*** Opening Extracted material ***

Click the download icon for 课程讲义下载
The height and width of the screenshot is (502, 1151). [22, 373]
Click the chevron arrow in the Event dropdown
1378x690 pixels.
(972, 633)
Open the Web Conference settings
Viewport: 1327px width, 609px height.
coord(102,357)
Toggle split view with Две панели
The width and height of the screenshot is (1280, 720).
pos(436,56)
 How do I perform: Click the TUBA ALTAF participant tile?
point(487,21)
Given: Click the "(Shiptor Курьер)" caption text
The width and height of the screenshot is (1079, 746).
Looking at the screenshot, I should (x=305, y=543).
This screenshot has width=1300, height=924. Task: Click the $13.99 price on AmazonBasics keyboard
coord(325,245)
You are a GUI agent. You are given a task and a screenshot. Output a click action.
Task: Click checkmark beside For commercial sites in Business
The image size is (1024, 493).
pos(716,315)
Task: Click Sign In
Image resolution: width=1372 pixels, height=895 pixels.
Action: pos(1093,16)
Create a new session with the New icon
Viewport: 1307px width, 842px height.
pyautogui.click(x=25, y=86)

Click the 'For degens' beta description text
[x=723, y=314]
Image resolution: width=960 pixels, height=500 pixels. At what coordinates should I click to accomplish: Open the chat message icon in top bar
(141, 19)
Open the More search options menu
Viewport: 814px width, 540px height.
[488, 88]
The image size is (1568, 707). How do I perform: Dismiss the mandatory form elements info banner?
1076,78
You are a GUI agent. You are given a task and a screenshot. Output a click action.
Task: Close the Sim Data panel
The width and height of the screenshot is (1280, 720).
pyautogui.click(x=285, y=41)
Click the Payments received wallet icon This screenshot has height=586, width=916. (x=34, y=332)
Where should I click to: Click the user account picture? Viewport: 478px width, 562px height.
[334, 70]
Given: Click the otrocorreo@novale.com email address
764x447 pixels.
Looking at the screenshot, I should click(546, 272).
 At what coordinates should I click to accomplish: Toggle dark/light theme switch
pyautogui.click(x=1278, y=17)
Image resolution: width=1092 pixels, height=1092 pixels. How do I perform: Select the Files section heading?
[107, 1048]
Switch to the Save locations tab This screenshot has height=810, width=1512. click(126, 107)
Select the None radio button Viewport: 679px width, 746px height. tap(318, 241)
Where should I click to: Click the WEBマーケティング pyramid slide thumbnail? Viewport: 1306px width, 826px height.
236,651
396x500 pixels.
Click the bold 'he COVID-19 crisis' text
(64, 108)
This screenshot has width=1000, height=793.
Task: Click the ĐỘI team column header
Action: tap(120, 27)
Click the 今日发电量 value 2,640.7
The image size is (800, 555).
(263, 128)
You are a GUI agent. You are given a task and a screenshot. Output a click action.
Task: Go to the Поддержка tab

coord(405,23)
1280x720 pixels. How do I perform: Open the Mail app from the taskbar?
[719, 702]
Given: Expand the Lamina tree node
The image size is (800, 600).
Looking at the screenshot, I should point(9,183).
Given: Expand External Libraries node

*** Closing Extracted material ***

Task to carry out>
An exact copy of all the entries above is what is needed.

Response area>
Click the download icon for 课程讲义下载
The height and width of the screenshot is (502, 1151). [22, 373]
Click the chevron arrow in the Event dropdown
1378x690 pixels.
(972, 633)
Open the Web Conference settings
Viewport: 1327px width, 609px height.
coord(102,357)
Toggle split view with Две панели
The width and height of the screenshot is (1280, 720).
pos(436,56)
 How do I perform: Click the TUBA ALTAF participant tile?
point(487,21)
Given: Click the "(Shiptor Курьер)" caption text
The width and height of the screenshot is (1079, 746).
Looking at the screenshot, I should (x=305, y=543).
This screenshot has width=1300, height=924. Task: Click the $13.99 price on AmazonBasics keyboard
coord(325,245)
You are a GUI agent. You are given a task and a screenshot. Output a click action.
Task: Click checkmark beside For commercial sites in Business
The image size is (1024, 493).
pos(716,315)
Task: Click Sign In
Image resolution: width=1372 pixels, height=895 pixels.
Action: pos(1093,16)
Create a new session with the New icon
Viewport: 1307px width, 842px height.
pyautogui.click(x=25, y=86)

Click the 'For degens' beta description text
[x=723, y=314]
Image resolution: width=960 pixels, height=500 pixels. At what coordinates should I click to accomplish: Open the chat message icon in top bar
(141, 19)
Open the More search options menu
Viewport: 814px width, 540px height.
[488, 88]
The image size is (1568, 707). How do I perform: Dismiss the mandatory form elements info banner?
1076,78
You are a GUI agent. You are given a task and a screenshot. Output a click action.
Task: Close the Sim Data panel
The width and height of the screenshot is (1280, 720).
pyautogui.click(x=285, y=41)
Click the Payments received wallet icon This screenshot has height=586, width=916. (x=34, y=332)
Where should I click to: Click the user account picture? Viewport: 478px width, 562px height.
[334, 70]
Given: Click the otrocorreo@novale.com email address
764x447 pixels.
Looking at the screenshot, I should click(546, 272).
 At what coordinates should I click to accomplish: Toggle dark/light theme switch
pyautogui.click(x=1278, y=17)
Image resolution: width=1092 pixels, height=1092 pixels. How do I perform: Select the Files section heading?
[107, 1048]
Switch to the Save locations tab This screenshot has height=810, width=1512. click(126, 107)
Select the None radio button Viewport: 679px width, 746px height. tap(318, 241)
Where should I click to: Click the WEBマーケティング pyramid slide thumbnail? Viewport: 1306px width, 826px height.
236,651
396x500 pixels.
Click the bold 'he COVID-19 crisis' text
(64, 108)
This screenshot has width=1000, height=793.
Task: Click the ĐỘI team column header
Action: tap(120, 27)
Click the 今日发电量 value 2,640.7
The image size is (800, 555).
(263, 128)
You are a GUI agent. You are given a task and a screenshot. Output a click action.
Task: Go to the Поддержка tab

coord(405,23)
1280x720 pixels. How do I perform: Open the Mail app from the taskbar?
[719, 702]
Given: Expand the Lamina tree node
The image size is (800, 600).
Looking at the screenshot, I should point(9,183).
Given: Expand External Libraries node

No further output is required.